The study enrolled 6,238 patients, aged 18 and older, in England and Wales who were referred for urgent imaging, endoscopy or other diagnostic modalities to investigate symptoms suspicious for possible gynaecological, lung, lower GI or upper GI cancer, or who had presented with non-specific symptoms. Participants provided a blood sample, from which DNA was isolated and tested. The most commonly reported symptoms leading to referral were unexpected weight loss (24.1%), change in bowel habit (22.0%), post-menopausal bleeding (16.0%), rectal bleeding (15.7%), abdominal pain (14.5%), pain (10.6%), difficulty swallowing (8.8%) and anaemia (7.1%).

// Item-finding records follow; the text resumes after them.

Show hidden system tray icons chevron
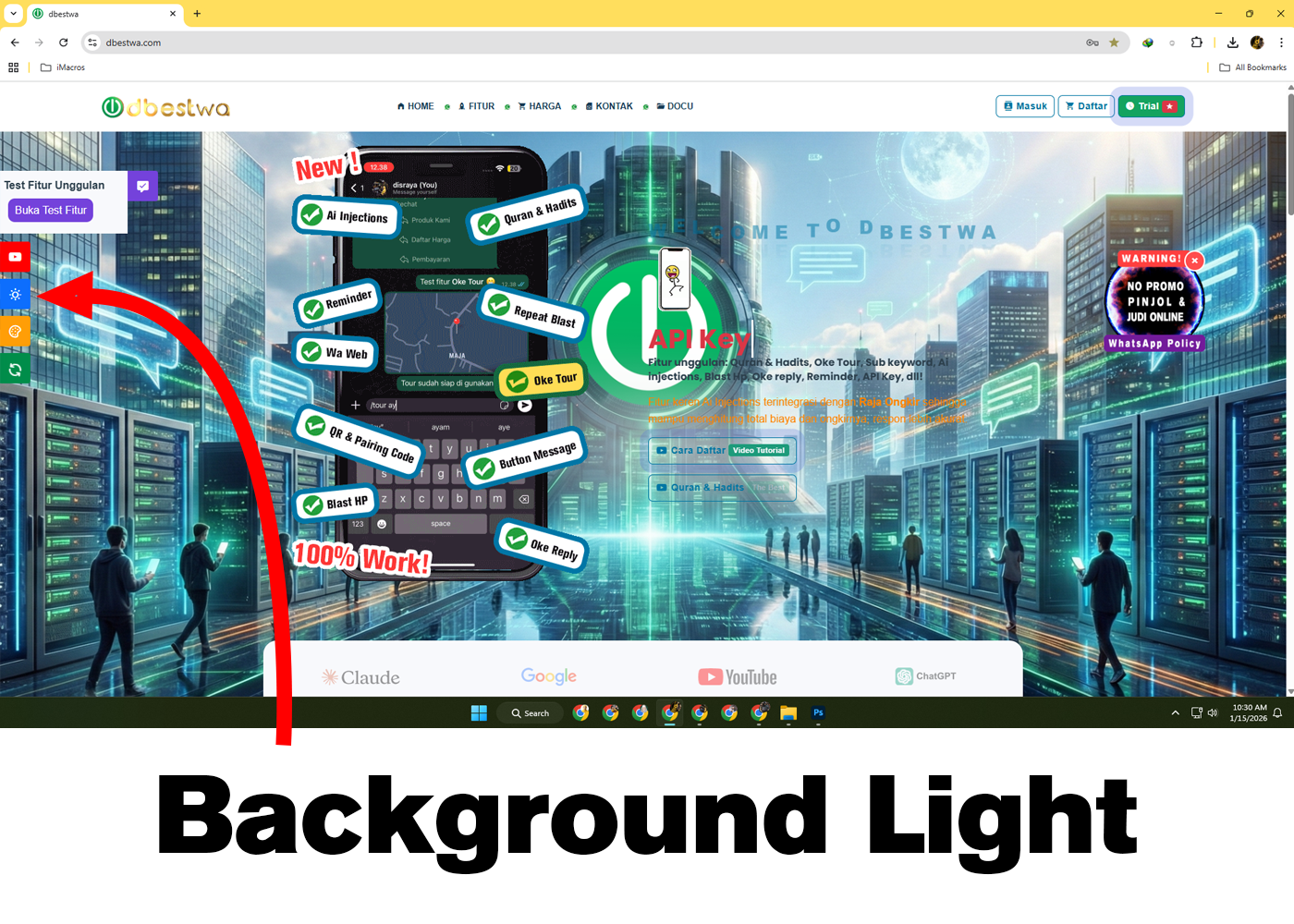 click(1175, 713)
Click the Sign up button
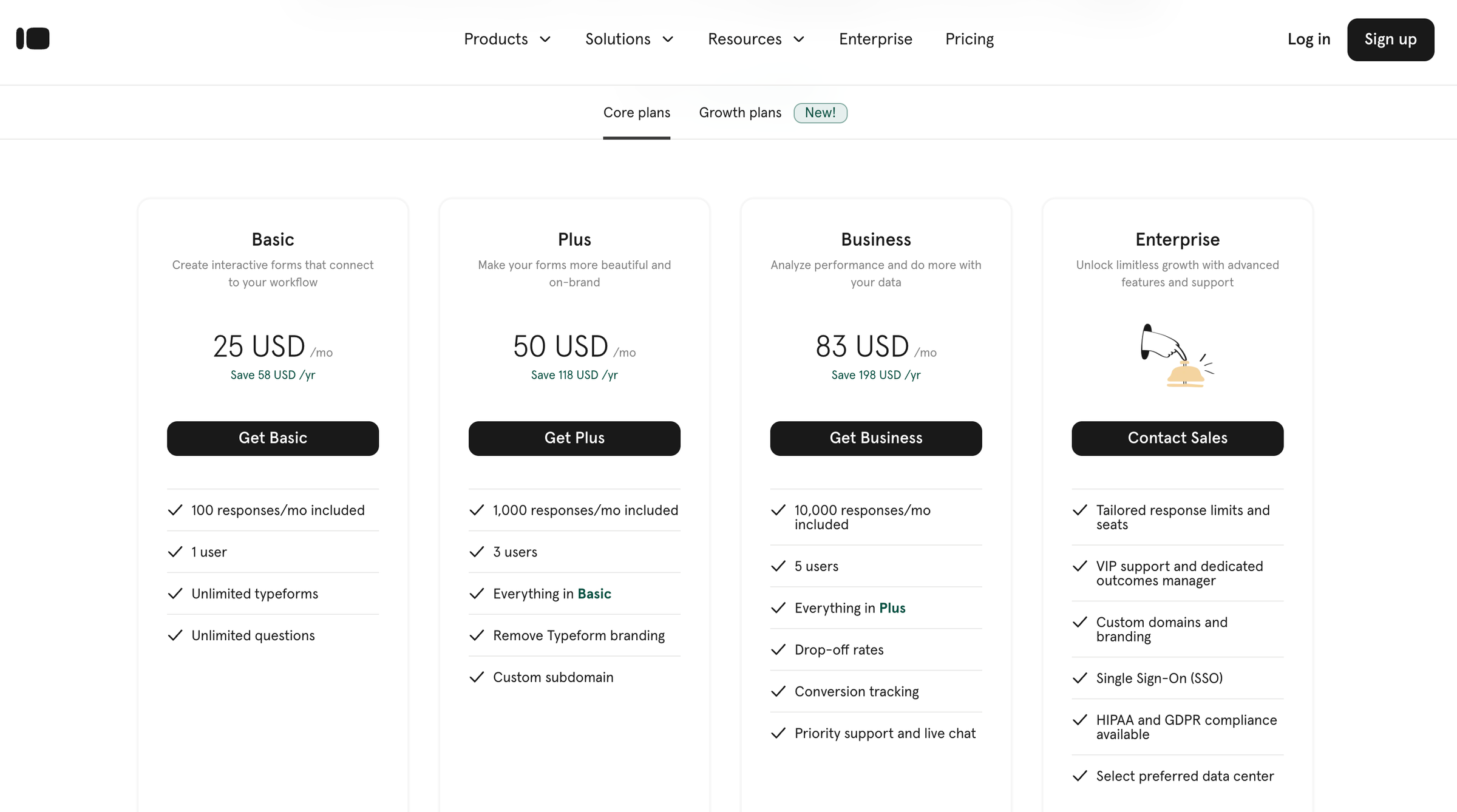The width and height of the screenshot is (1457, 812). (1390, 39)
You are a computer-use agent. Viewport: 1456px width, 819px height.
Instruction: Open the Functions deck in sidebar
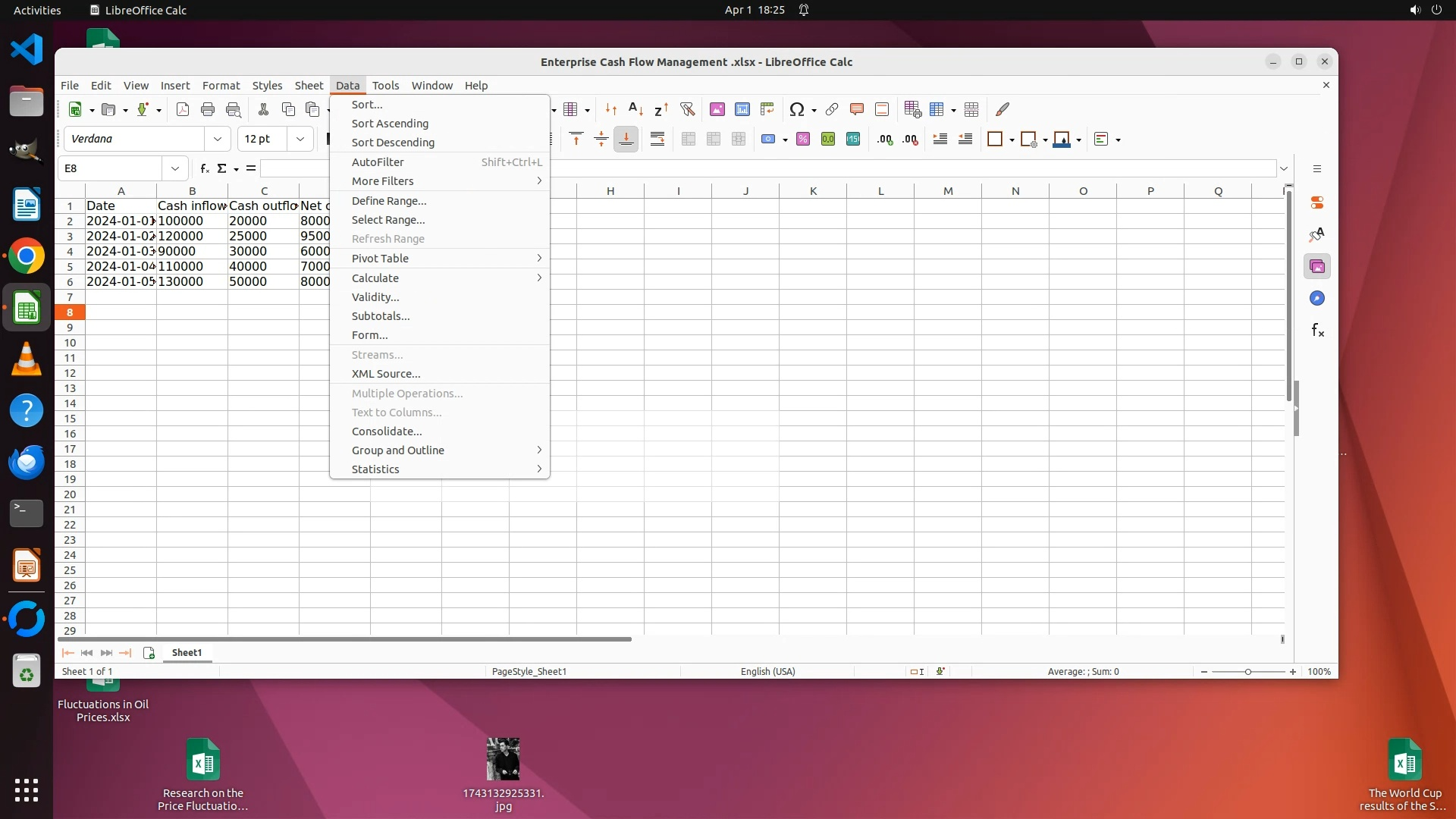1317,330
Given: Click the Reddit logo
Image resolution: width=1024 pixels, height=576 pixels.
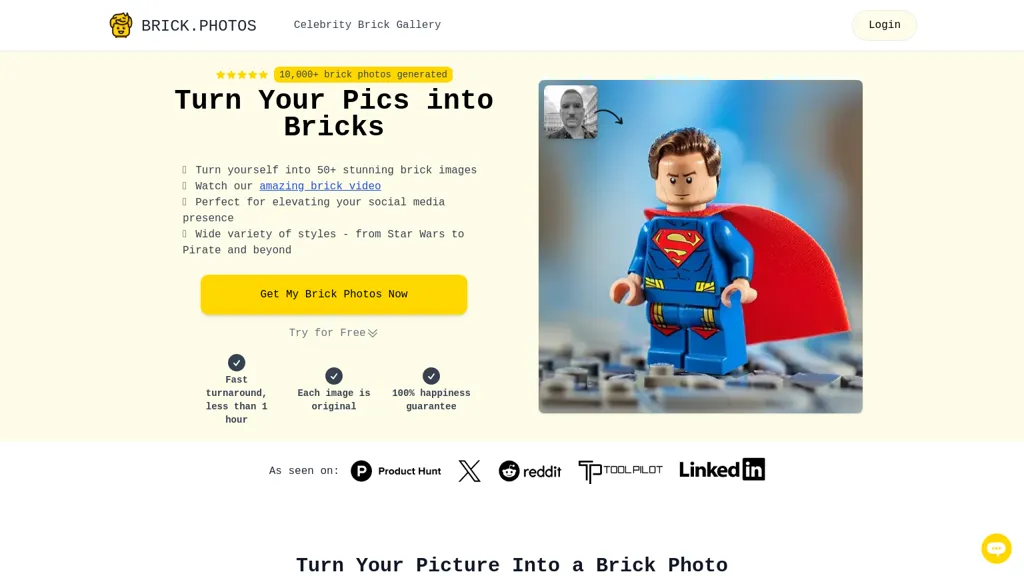Looking at the screenshot, I should [530, 471].
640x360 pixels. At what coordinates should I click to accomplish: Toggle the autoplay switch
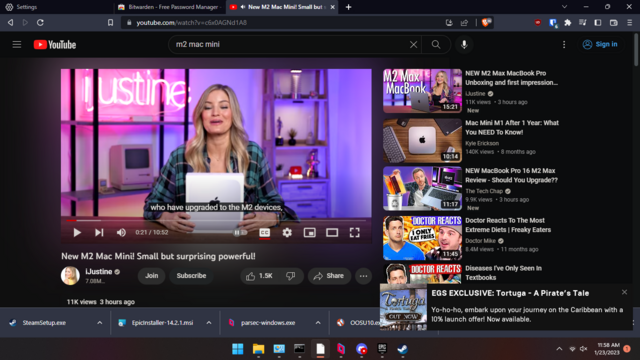pos(240,233)
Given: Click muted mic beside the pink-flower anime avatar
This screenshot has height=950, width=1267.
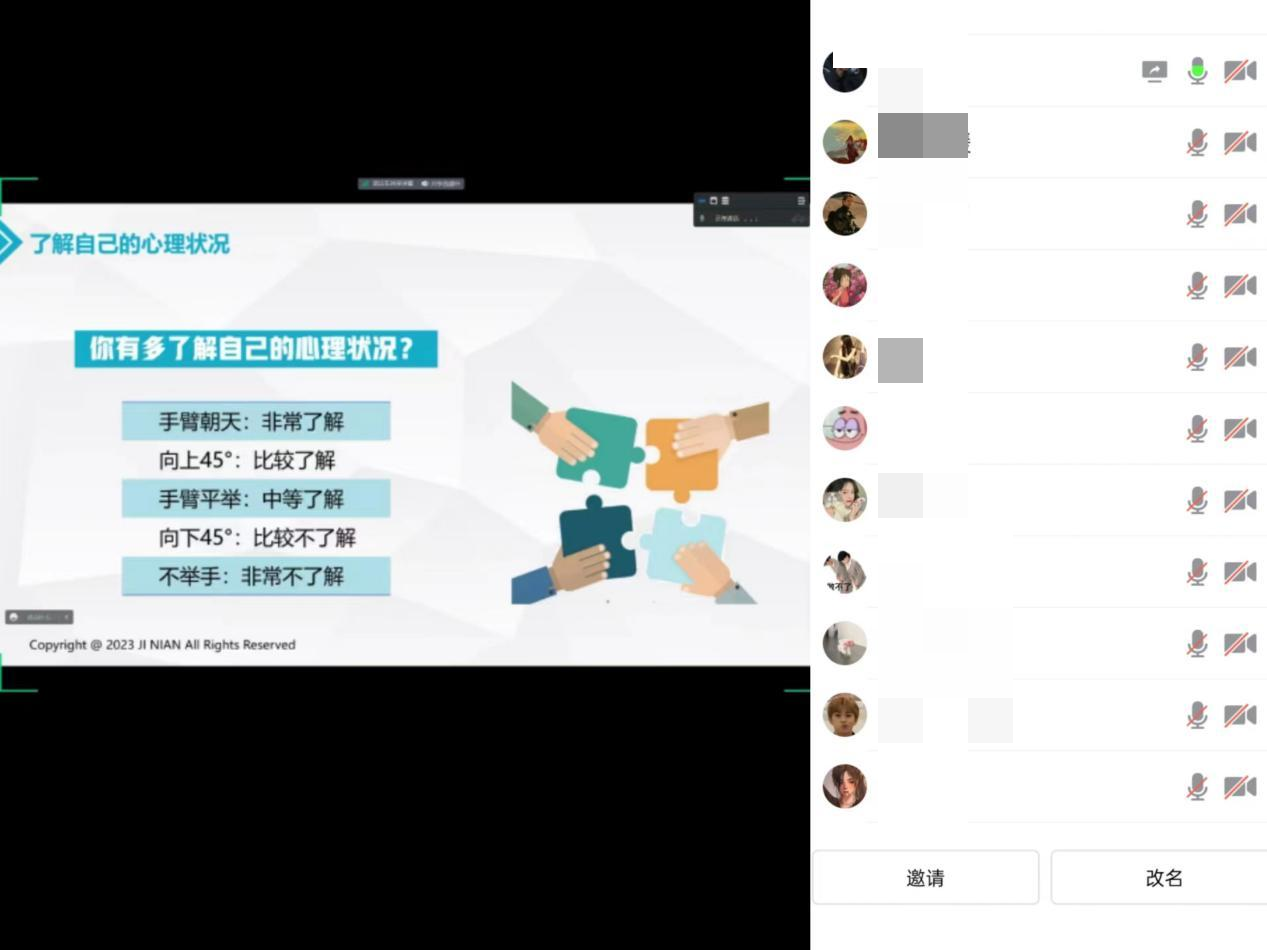Looking at the screenshot, I should 1197,286.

‘Earlier cancer detection and subsequent intervention has the potential to greatly improve patient outcomes. Most patients diagnosed with cancer first see a primary care physician for the investigation of symptoms suggestive of cancer, like weight loss, anaemia, or abdominal pain, which can be complex as there are multiple potential causes. New tools that can both expedite cancer diagnosis and potentially avoid invasive and costly investigations are needed to more accurately triage patients who present with non-specific cancer symptoms,’ said Brian D. Nicholson, Associate Professor at Oxford’s Nuffield Department of Primary Care Health Sciences, and co-lead investigator of the study. ‘The high overall specificity, positive predictive value, and accuracy of the cancer signal detected and cancer signal origin prediction that was reported across cancer types in the SYMPLIFY study indicate that a positive MCED test could be used to confirm that symptomatic patients should be evaluated for cancer before pursuing other diagnoses.’